Hedonism is certainly an initially plausible view, but it faces problems as a philosophy of happiness you apply to your own life. For one, there are things that feel good that are bad for you, like doing heroin, and there are things that feel bad that are good for you, like exercising. Hedonism needs to do some work to give the right place to these pains that seem to make us happy and pleasures that lead to misery.

 

This approach faces issues about how to understand the way pleasures relate to each other and to pain. It is tempting to think of pleasures as happiness atoms that really differ only in intensity. It is also tempting to think of pains as negative pleasures and of neither pleasant nor painful experiences as zero. And it would be awesome if we could determine the happiness of life by summing up the pleasures and pains of different moments in life.

 

Tempting as this might seem, this model of pleasure does not stand up to critical scrutiny. What does the pleasure of reading your favorite book have in common with sexual pleasures?  What value do you get when you add the pleasure of achieving a big life goal with the pain of losing your best friend? Is the sum total positive (is it a better than a neutral experience? Or is it negative (worse than a neutral experience)?

Smile of Victory

Neither answer seems to get it right. It’s not better or worse than neutral. it’s in some ways better and in others worse. In short, our pleasure and our happiness are too complex to try to fit into a single dimension with positive and negative values.

 

Another worry comes from psychological research that suggests a “hedonic treadmill” in human psychology.
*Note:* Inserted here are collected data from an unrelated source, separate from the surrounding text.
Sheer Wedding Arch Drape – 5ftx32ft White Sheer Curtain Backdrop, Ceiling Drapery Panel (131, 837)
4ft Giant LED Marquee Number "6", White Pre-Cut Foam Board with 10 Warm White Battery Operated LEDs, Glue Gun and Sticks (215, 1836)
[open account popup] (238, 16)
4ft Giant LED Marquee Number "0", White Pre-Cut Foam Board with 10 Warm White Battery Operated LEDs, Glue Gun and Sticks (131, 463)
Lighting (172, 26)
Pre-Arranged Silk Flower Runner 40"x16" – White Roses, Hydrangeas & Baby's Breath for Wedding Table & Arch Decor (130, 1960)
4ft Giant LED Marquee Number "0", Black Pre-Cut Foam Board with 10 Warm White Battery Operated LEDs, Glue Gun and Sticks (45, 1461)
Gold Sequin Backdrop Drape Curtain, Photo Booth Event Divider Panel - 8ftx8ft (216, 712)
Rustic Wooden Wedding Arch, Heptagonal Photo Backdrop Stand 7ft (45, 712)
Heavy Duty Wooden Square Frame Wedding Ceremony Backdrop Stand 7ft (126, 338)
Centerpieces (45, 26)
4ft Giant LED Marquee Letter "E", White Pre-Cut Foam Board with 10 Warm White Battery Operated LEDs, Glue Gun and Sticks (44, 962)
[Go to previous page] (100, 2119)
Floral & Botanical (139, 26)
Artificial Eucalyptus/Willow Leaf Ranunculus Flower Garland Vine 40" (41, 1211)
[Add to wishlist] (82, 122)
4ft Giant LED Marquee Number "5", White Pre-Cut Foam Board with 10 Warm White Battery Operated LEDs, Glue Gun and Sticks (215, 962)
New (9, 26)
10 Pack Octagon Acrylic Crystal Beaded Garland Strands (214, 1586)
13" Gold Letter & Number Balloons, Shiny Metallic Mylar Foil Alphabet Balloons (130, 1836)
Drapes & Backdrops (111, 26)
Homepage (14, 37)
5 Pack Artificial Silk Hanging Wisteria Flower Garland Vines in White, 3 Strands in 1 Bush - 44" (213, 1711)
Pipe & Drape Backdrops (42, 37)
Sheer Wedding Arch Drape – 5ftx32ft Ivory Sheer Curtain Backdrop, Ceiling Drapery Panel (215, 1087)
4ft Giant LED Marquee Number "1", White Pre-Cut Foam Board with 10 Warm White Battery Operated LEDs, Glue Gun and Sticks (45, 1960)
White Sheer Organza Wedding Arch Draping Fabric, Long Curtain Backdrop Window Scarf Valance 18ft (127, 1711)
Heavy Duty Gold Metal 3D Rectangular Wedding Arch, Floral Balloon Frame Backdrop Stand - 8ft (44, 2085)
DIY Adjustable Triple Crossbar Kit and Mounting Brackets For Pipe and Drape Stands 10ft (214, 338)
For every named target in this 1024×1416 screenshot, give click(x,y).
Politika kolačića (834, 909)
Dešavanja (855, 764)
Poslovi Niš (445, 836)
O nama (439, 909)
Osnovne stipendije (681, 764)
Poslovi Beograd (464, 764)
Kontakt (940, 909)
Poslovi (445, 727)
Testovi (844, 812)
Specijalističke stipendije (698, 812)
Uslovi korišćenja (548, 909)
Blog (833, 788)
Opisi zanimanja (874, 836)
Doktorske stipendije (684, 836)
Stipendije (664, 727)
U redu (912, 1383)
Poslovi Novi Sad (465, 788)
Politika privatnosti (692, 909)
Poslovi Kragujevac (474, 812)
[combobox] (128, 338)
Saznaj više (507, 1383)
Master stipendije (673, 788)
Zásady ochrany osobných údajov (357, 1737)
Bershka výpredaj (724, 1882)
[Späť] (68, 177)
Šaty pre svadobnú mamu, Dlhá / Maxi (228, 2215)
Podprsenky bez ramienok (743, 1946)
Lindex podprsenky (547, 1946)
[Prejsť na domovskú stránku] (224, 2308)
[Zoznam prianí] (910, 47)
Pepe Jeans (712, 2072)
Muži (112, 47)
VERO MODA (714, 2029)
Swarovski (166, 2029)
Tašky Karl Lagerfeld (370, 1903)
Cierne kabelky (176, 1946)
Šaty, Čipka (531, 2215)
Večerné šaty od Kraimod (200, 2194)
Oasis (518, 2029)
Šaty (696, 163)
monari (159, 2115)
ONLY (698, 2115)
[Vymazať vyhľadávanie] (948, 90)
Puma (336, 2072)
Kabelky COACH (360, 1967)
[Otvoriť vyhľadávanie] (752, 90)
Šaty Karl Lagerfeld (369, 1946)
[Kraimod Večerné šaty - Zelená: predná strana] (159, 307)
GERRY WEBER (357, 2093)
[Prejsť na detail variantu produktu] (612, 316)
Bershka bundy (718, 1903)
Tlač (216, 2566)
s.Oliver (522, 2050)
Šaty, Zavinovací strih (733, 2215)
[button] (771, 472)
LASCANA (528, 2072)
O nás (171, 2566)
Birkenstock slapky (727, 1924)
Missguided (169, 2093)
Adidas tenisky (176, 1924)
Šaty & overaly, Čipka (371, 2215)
The basic idea is that people have a tendency to improving circumstances so that more (or higher quality) resources are required to get the same level of pleasure as before. These treadmill effects suggest that it gets harder and harder to feel as good as you’ve felt in the past. If you’re a hedonist, this means that being happier becomes harder and harder as you go through life.

 

A final worry with this approach to happiness is that it makes happiness something in the head, a state of mind. This opens up the possibility of false happiness that is based on lies. Like the happiness of a deluded fool who thinks everybody loves him but who people only pretend to like and secretly despise. This might be a life that feels good, but it is not the kind of life you’d wish on a friend or a child. To that extent, it is not a truly happy life.

 

Ultimately, it seems too flat-footed to think that happiness is all about pleasure and pain. And because of hedonic treadmill effects, adopting this philosophy of happiness can set you up for failure in trying to achieve happiness. Pleasure is important to a happy life, but happiness is not simply pleasure. 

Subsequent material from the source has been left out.